Color 3D-printed butterfly brooch (Photo Credit: Jenna Bascom)

Kinetic Adornments is an exploratory research project investigating alternative aesthetics and interactions of wearables that might be enabled by 3D-printing in near future. As 3D printing offers new ways to fabricate and customize body-worn objects, we aimed to explore a possible application of HP’s Multi Jet Fusion (MJF) 3D printing technologies in that space.
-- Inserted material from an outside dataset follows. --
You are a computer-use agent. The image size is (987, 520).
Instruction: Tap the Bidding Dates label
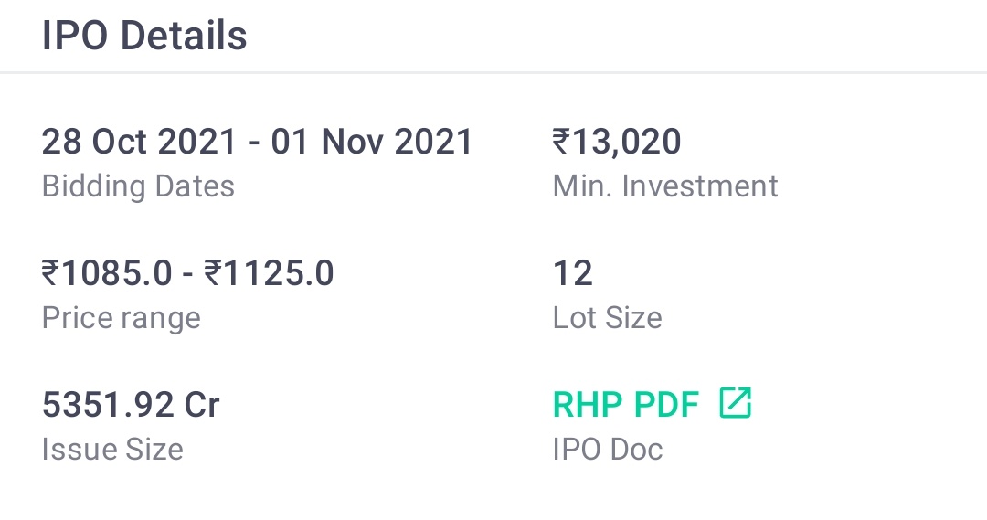pos(138,186)

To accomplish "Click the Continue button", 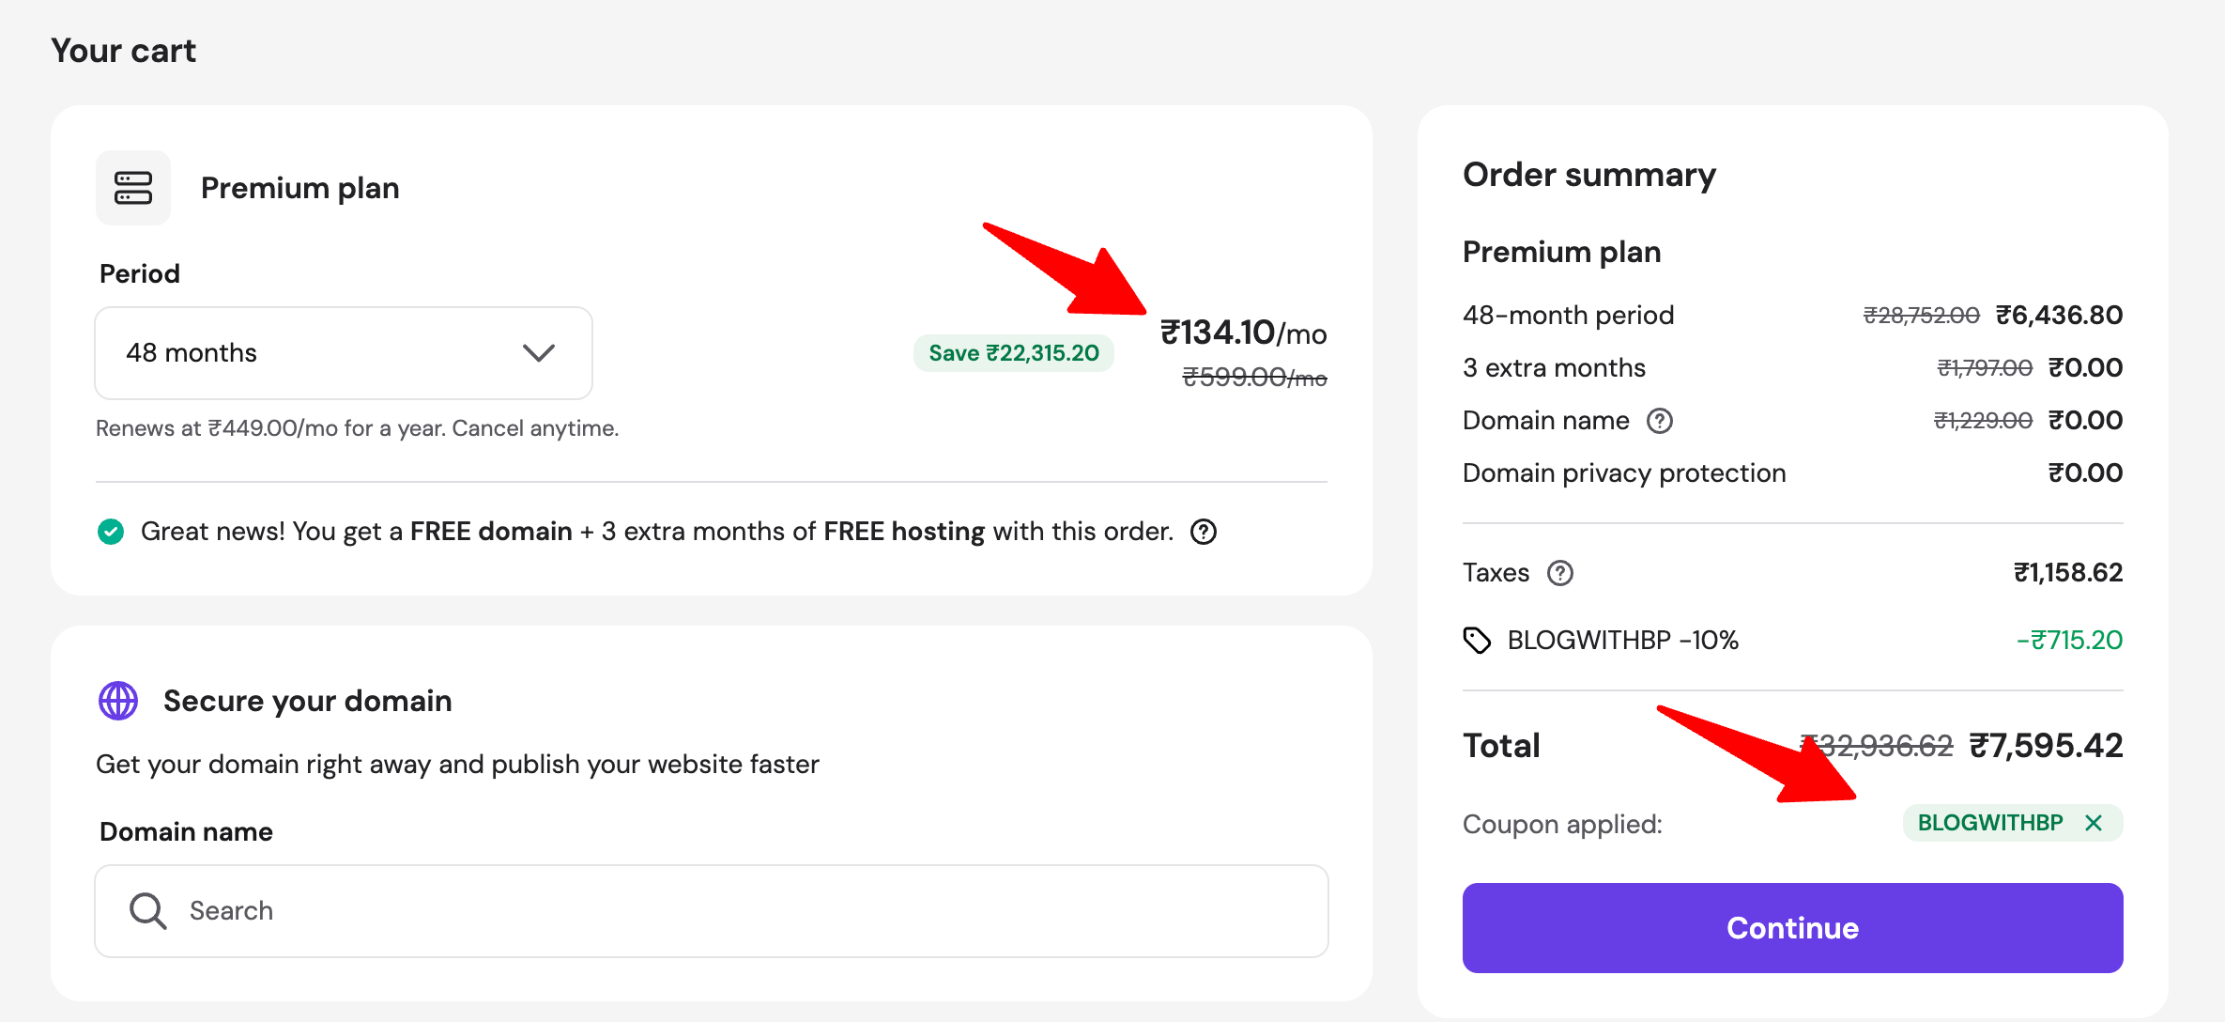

For the research, we interviewed people wearing jewelry on a daily basis and demonstrated to them a set of  3D-printed kinetic wearable prototypes we designed as probes for asking questions about the potential function as wearable devices without revealing any information about it. 

The prototypes were exhibited at the Non-Stick Nostalgia: Y2K Retrofuturism in Contemporary Jewelry Exhibition at the Museum of Arts and Design in New York.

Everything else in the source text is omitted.